Another source of problems is the use of low pressure goses where there is not much room for steel piping. Excessive bends in pipe, or bent lines coupled with high-pressure situations, is not a good practice. This becomes particularly hazardous if the line involved is the choke line.
Fill Up line:
A fill-up line above uppermost preventer should be included in the stack. The purpose of this line is to fill the gole during trips and when well is not circulated. Maintenance of this line is slight, although if fluid is left in line it may plug and corrosive fluids may damage the line.
BOP Test Tool:
The design of the BOP test tool varies, but it is a device attached to the end of tubing and run to the bottom of the BOP stack or in the casing head, and is held in place initially by the pipe weight. It is typically fitted with elastomeric seal rings and may also have several sealing cups to effect a seal. If the seals fail, the well bore may be energized.
The maintenance of the test tool should inchude component inspection, proper cleaning and storage after each use and inspection and replacement of sealing elastomeric as needed.
Blowout preventers for rotary drilling date back to the early part of the 20th century. However, it was the 1950’s before there were good methods of closing the preventers. Fluid pumps, rig air and hydraulic pump closing units have all been tried and were unsatisfactory. Hydraulic accumulators are the first systems that have proven satisfactory. The accumulator provides a rapid, reliable and practical way to close blowout preventers when a kick occurs. Because of the importance of reliability, closing systems have extra pumps and excess fluid volume in addition to alternate or backup systems. Air/Electric powered pumps are rigged to recharge the unit automatically as the pressure in the accumulator bottle drops.
The standard rig system uses a control fluid of hydraulic oil or a mix of chemicals and water stored in 3000 psi accumulator bottles. The basic accumulator system should have maintenance at least every 30 days or every well ( which ever comes first). The following needs to be checked during operational maintenance of the master accumulator package.
Clean, wash the air strainer. Fill air lubricator with 10 weight oil.
Check air pump packing. Check the electric pump packing.

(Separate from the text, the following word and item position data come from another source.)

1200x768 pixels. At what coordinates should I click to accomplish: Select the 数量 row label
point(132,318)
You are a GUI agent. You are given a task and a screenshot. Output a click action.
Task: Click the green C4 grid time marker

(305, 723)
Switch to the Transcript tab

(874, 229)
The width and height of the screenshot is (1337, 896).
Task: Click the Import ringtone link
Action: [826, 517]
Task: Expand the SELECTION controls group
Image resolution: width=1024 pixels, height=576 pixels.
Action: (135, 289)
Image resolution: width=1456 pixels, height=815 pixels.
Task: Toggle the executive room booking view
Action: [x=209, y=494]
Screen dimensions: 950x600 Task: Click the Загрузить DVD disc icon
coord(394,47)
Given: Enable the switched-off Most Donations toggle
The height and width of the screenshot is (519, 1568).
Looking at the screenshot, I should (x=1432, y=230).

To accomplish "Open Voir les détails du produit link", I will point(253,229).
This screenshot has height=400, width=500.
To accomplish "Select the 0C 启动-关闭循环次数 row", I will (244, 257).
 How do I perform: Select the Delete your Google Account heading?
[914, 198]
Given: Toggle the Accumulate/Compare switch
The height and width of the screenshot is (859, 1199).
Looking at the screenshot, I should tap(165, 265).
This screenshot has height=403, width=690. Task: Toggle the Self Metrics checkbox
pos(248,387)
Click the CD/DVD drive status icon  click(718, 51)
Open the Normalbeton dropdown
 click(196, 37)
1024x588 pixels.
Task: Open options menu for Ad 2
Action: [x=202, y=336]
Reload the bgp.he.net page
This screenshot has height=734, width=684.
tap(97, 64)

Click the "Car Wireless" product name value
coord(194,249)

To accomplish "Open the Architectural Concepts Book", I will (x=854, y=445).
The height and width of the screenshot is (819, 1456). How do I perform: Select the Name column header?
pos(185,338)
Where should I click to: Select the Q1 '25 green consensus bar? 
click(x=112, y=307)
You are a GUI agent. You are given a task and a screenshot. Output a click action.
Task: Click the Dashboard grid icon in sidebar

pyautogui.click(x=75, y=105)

Remove and clean the suction strainers. Check oil bath for the chain drive on electric pump.
Fluid volume in hydraulic reservoir should be at operating level.
Remove and clean the high-pressure hydraulic strainers.
Lubricate the four-way valves. clean the air filter on the regulator line.
Check precharge of individual accumulator bottles ( should read 900 to 1100 psi).
The Nitrogen Precharge
An important accumulator element is the 1,000 psi (68.95 bar) nitrogen precharge in the bottle. If bottles lose their charge completely, no additional fluid under pressure can be stored. Keep bottles near their 1,000 psi (68.95 bar) precharge operating pressure. Nitrogen tends to leak away or be lost over time. Loss varies with each bottle, but each bottle in the bank should be checked and the precharge recorded every 30 days, or every well, whichever comes first, using the following procedure.
Shut off air to the air pumps and power to the electric pump.
Close the accumulator shut-off valve.
Open the bleeder valve and bleed the fluid back into the main reservoir.
The bleeder valve should remain open until the precharged is checked.
Remove guard from accumulator bottle.
Open accumulator shut-off valve.
Turn on air and power. The unit should recharge automatically.